◆ Exercise
Please transcribe the data that follows without the pictures, keeping every word the same.
###
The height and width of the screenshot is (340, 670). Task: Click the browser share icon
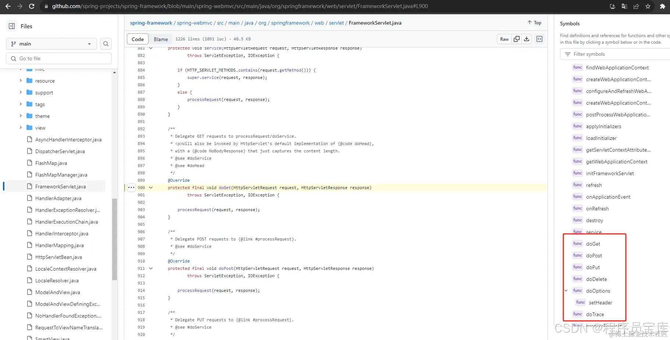(x=636, y=6)
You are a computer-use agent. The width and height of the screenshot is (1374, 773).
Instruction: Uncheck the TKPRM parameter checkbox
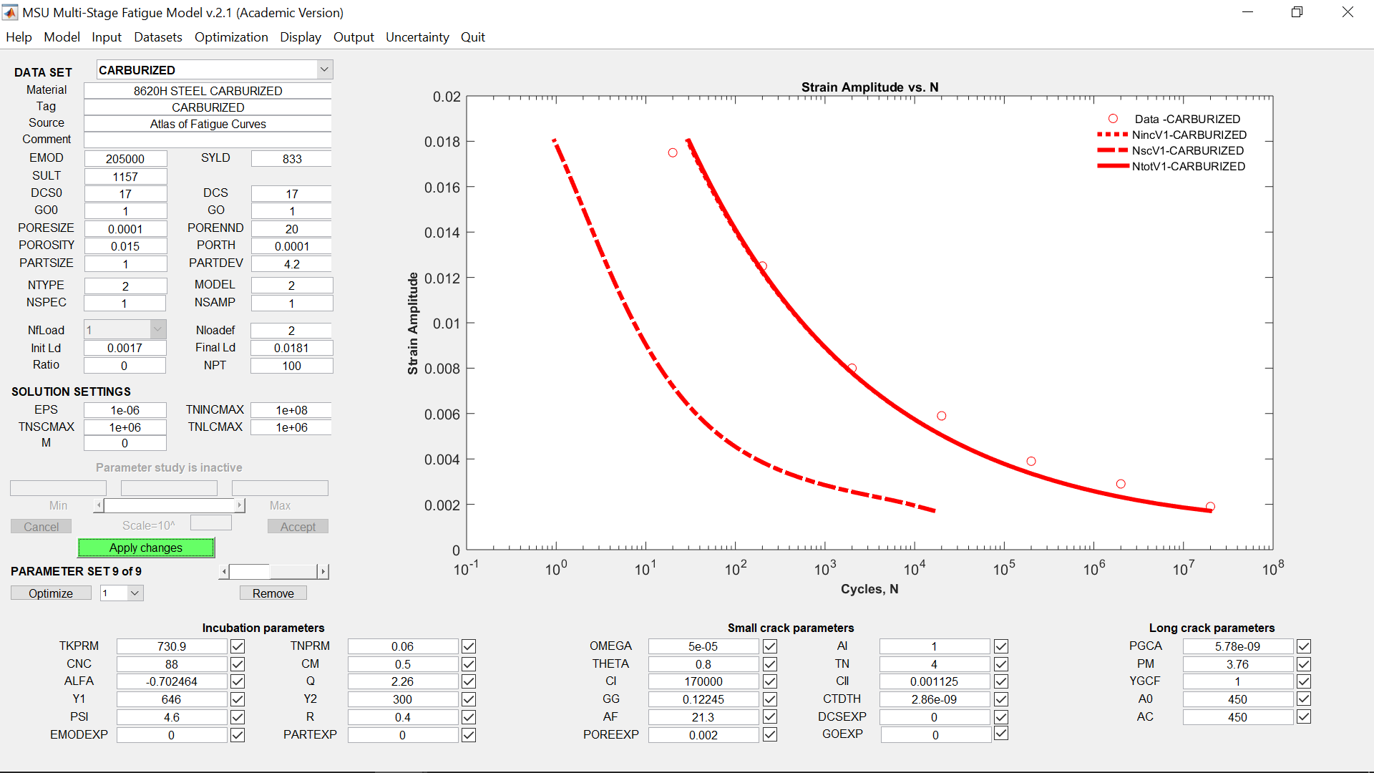tap(238, 646)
###
◆ Task answer
The height and width of the screenshot is (340, 670). Task: Click the browser share icon
(x=636, y=6)
You are a computer-use agent. The width and height of the screenshot is (1374, 773).
Instruction: Uncheck the TKPRM parameter checkbox
tap(238, 646)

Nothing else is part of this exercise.